Psikolog, Yuni Ussi Djohan menilai lebih ekstrim lagi. Menurutnya, siaran TV khususnya sinetron adalah pembunuh berdarah dingin di tengah ruang keluarga.  Dari beberapa hasil survei, ia mengatakan dalam satu minggu TV hanya menyiarkan 32 jam siaran khusus anak. "Sisanya, 36 jam lagi anak-anak menikmati siaran yang tidak pantas dan belum waktunya di tonton. Kalau tidak diawasi dengan baikm jelas akan berdampak buruk pada tumbuh kembang anak," jelasnya.

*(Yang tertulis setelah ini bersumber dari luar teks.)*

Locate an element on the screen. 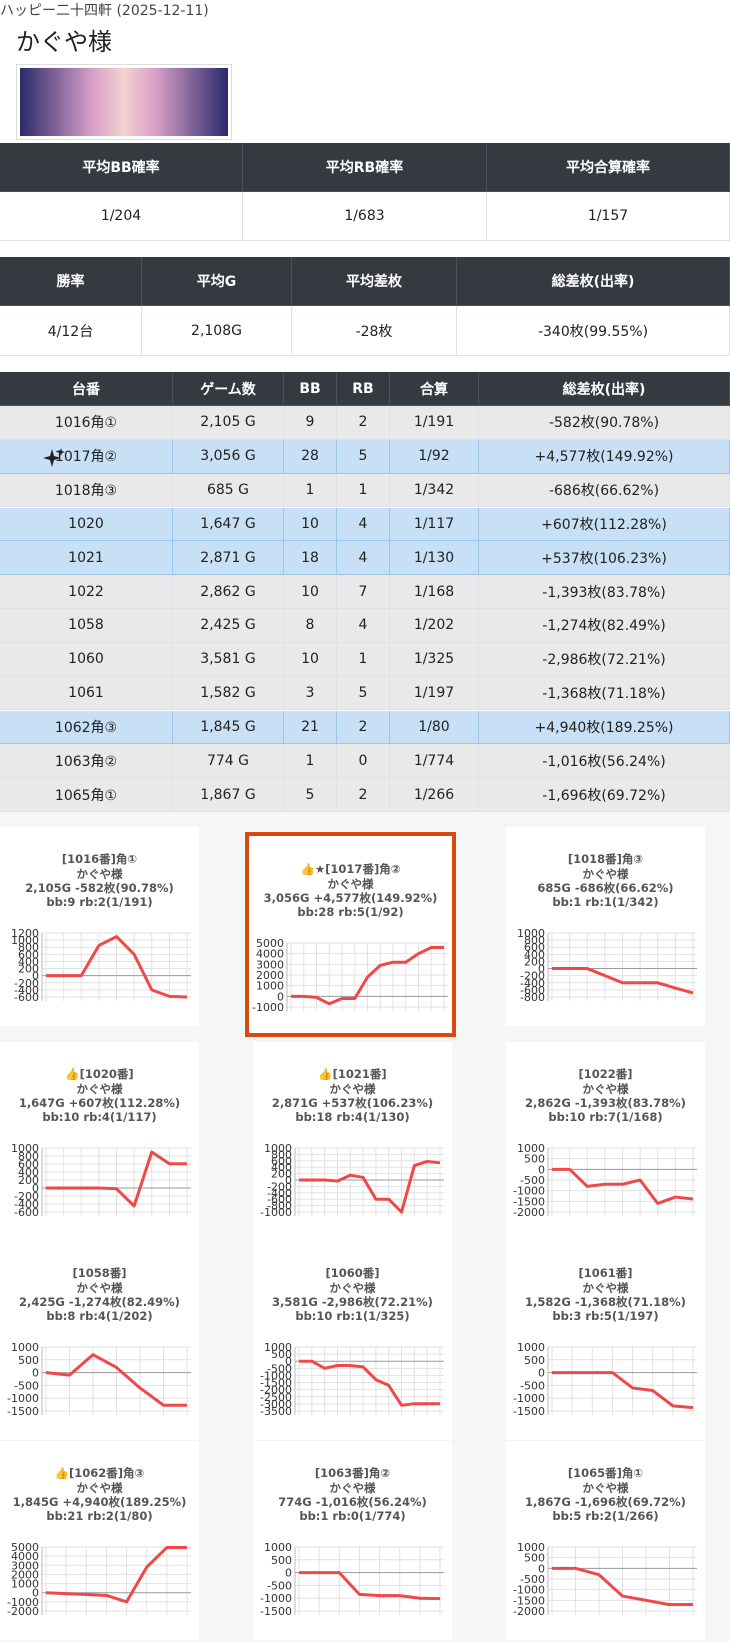 The width and height of the screenshot is (730, 1642). table-cell: 2 is located at coordinates (364, 423).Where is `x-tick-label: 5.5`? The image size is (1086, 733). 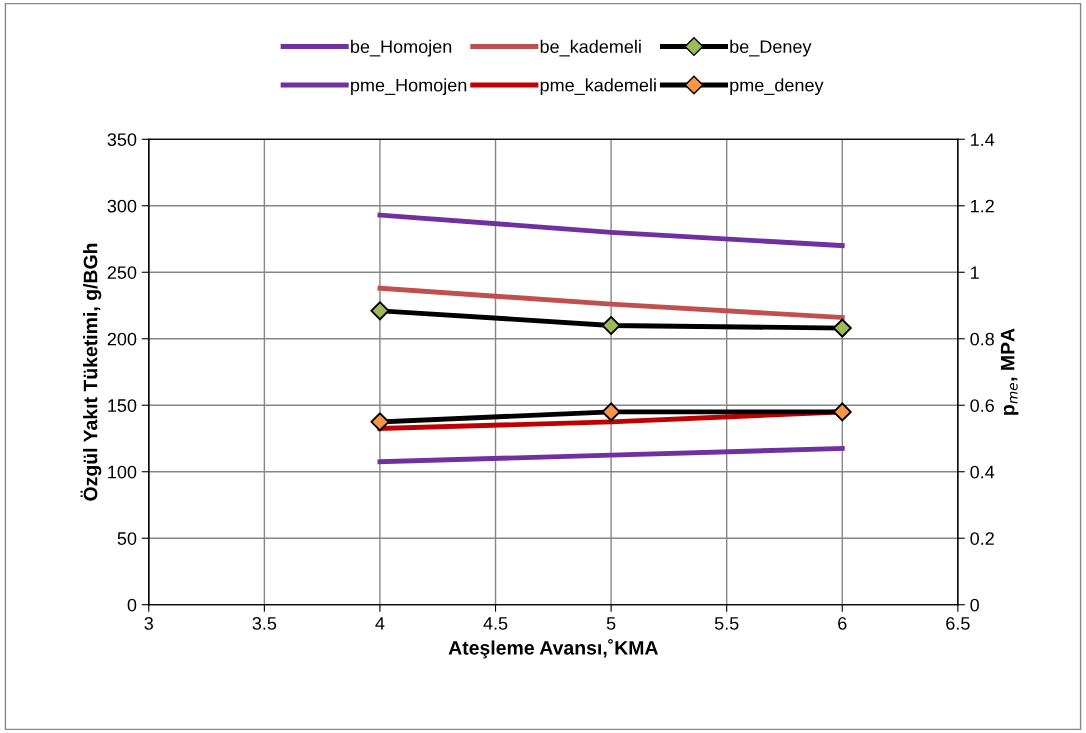
x-tick-label: 5.5 is located at coordinates (726, 624).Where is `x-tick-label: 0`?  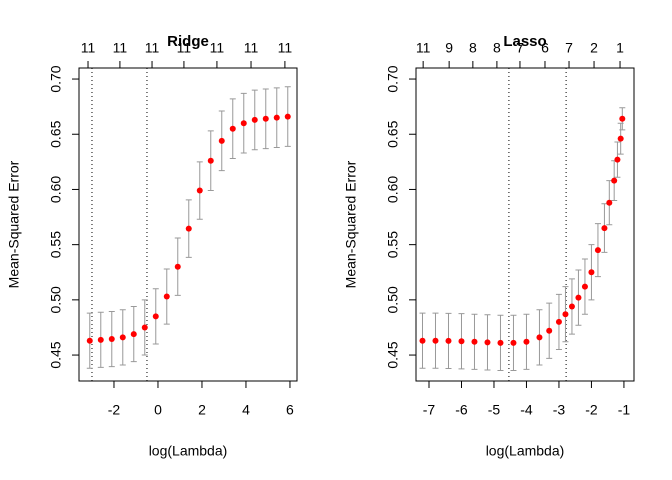
x-tick-label: 0 is located at coordinates (158, 410). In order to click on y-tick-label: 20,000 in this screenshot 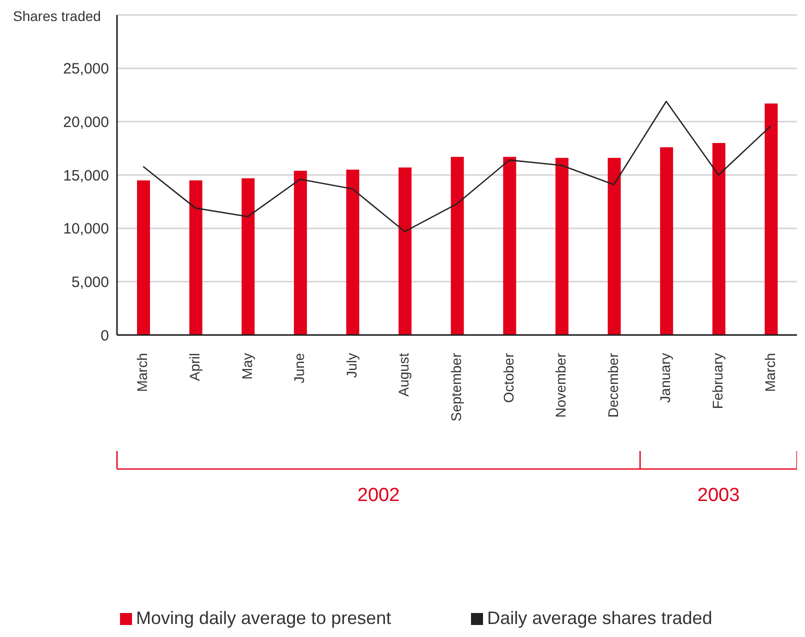, I will do `click(86, 122)`.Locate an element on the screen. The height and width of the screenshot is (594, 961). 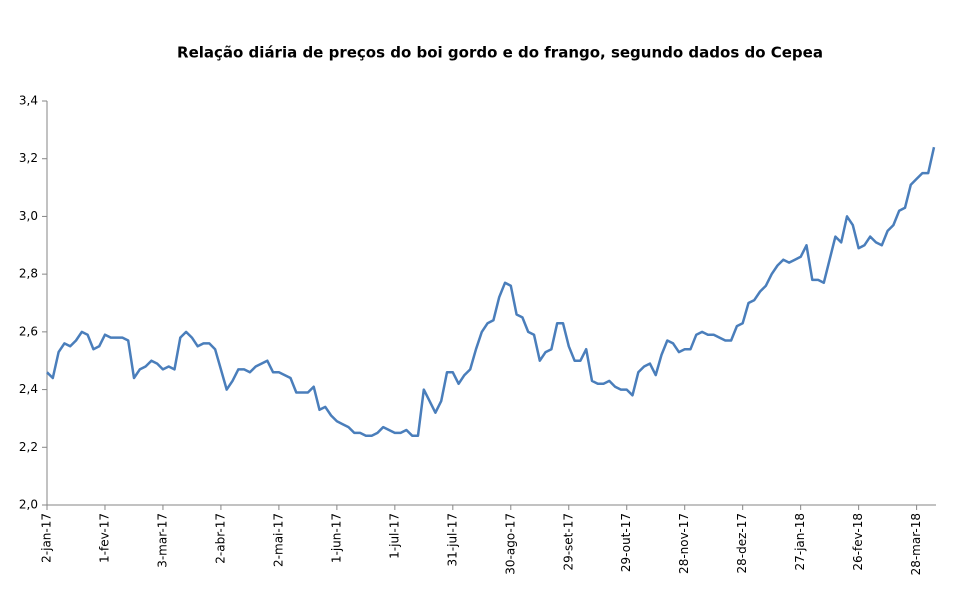
x-tick-label: 28-dez-17 is located at coordinates (742, 544).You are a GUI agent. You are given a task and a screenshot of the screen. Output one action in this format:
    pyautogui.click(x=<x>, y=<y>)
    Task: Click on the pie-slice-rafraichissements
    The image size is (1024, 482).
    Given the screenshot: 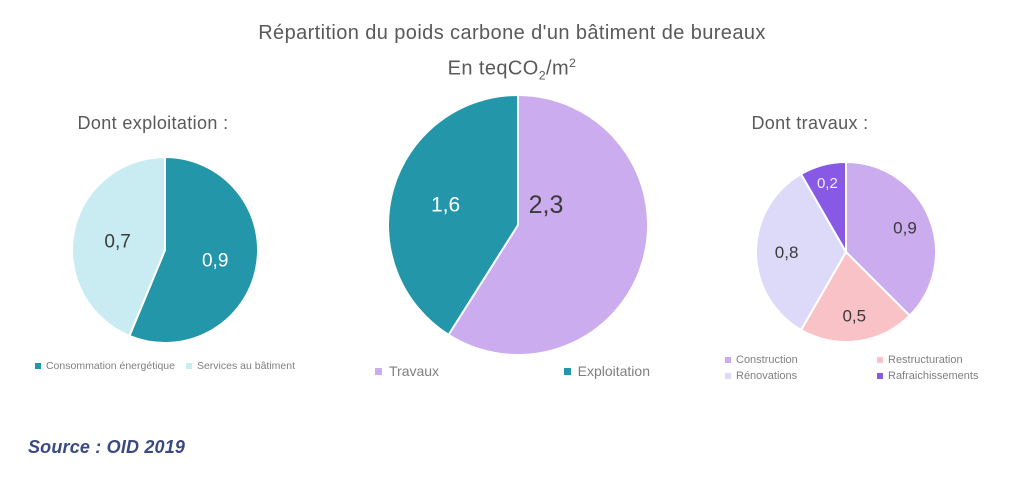 What is the action you would take?
    pyautogui.click(x=824, y=207)
    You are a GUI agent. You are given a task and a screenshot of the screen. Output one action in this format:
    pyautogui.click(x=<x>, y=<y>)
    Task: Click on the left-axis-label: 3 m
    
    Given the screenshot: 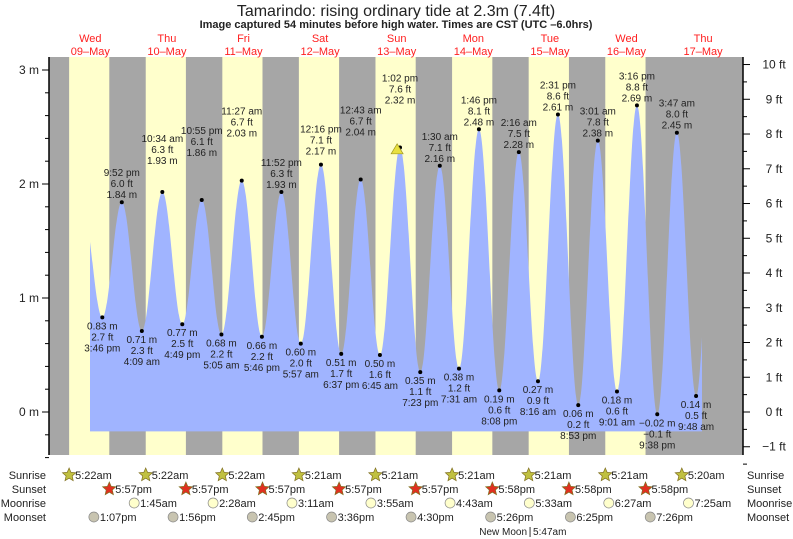 What is the action you would take?
    pyautogui.click(x=29, y=70)
    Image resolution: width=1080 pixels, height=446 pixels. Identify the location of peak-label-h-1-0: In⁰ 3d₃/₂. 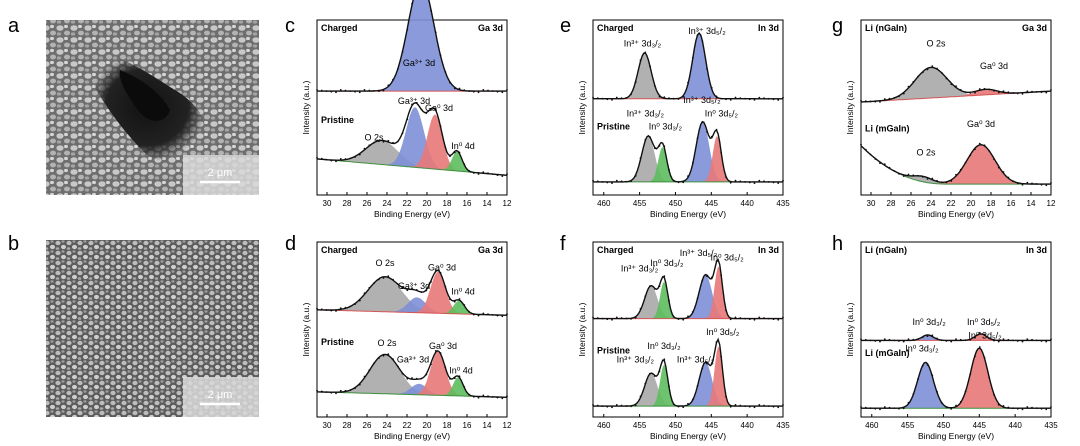
(922, 348).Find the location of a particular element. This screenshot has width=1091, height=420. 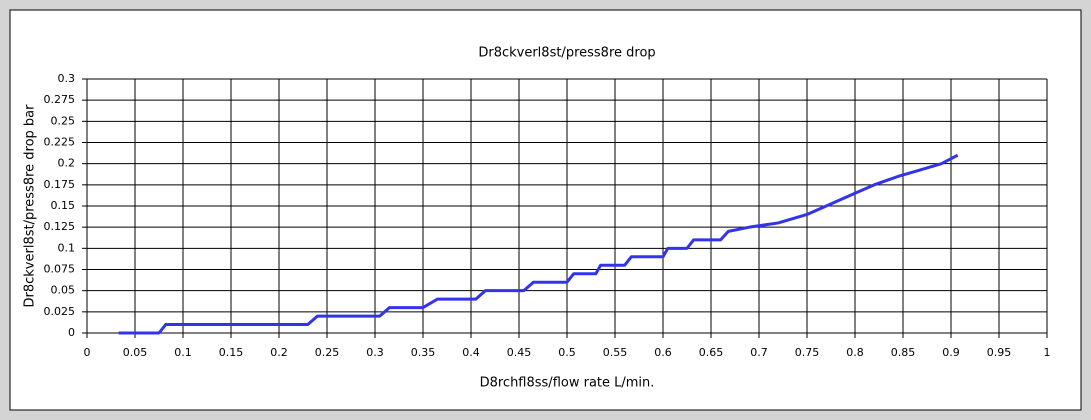

y-tick-label: 0.025 is located at coordinates (60, 312).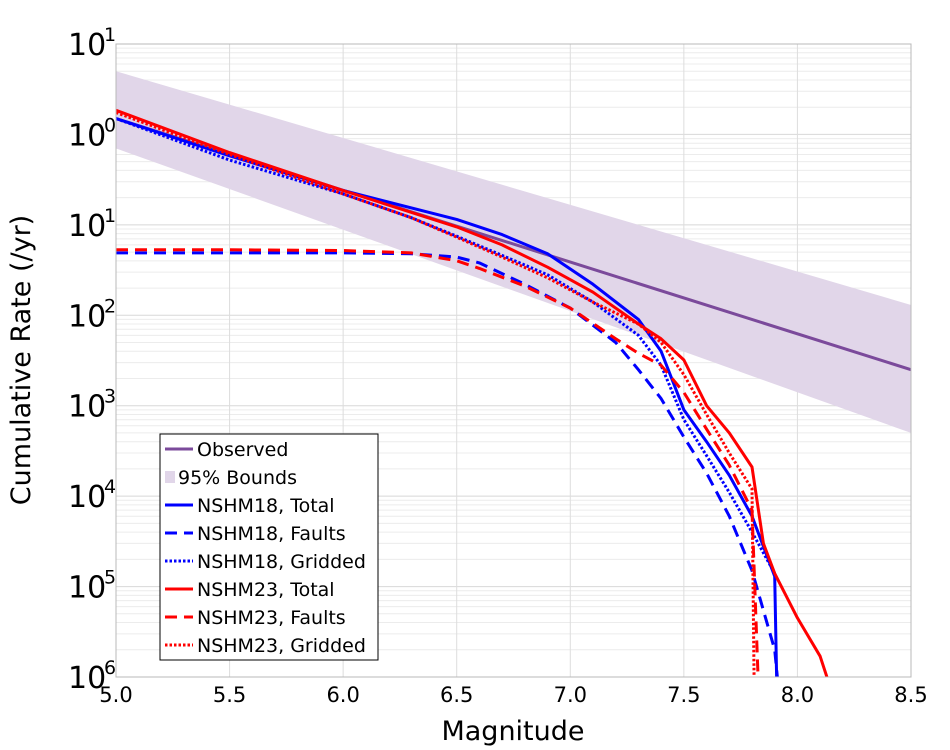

Pengaruh media, khususnya TV menurut Yuni sangat besar. Mencapai 70-80 persen pada pola hidup, tingkah laku dan kepribadian penontonnya. Buruknya, jika tidak pintar-pintar menyaring siarannya dan tidak dibekali ilmu si penontonnya, akan berdampak akan lebih parah lagi. "Perkembangan dan pertumbuhan siaran dan penontonya bagai dua sisi mata uang. Jika tidak dibekali dengan ilmu, kita tidak akan bisa memfilter siaran yang lebih spesifik sasarannya. Makanya, untuk anak-anak, perlu didampingi oleh orang tua atau dewasa yang memiliki daya saring lebih," lanjutnya.

Untuk materi siaran sendiri, Yuni memastikan didominasi program-program dengan nilai edukasi rendah. Bahkan, nyaris tidak ada. Secara norma sosial dan agama, banyak siaran yang tidak sesuai dengan mental ketimuran yang harusnya tak bisa dipisahkan dari kehidupan sehari-hari. “Jika anak-anak dibesarkan dalam lingkungan yang demikian, secara mereka akan lebih sulit untuk diajak bekerjasama. Bahkan, IQ-nya lebih rendah,” ujar Yuni mengingatkan. (*)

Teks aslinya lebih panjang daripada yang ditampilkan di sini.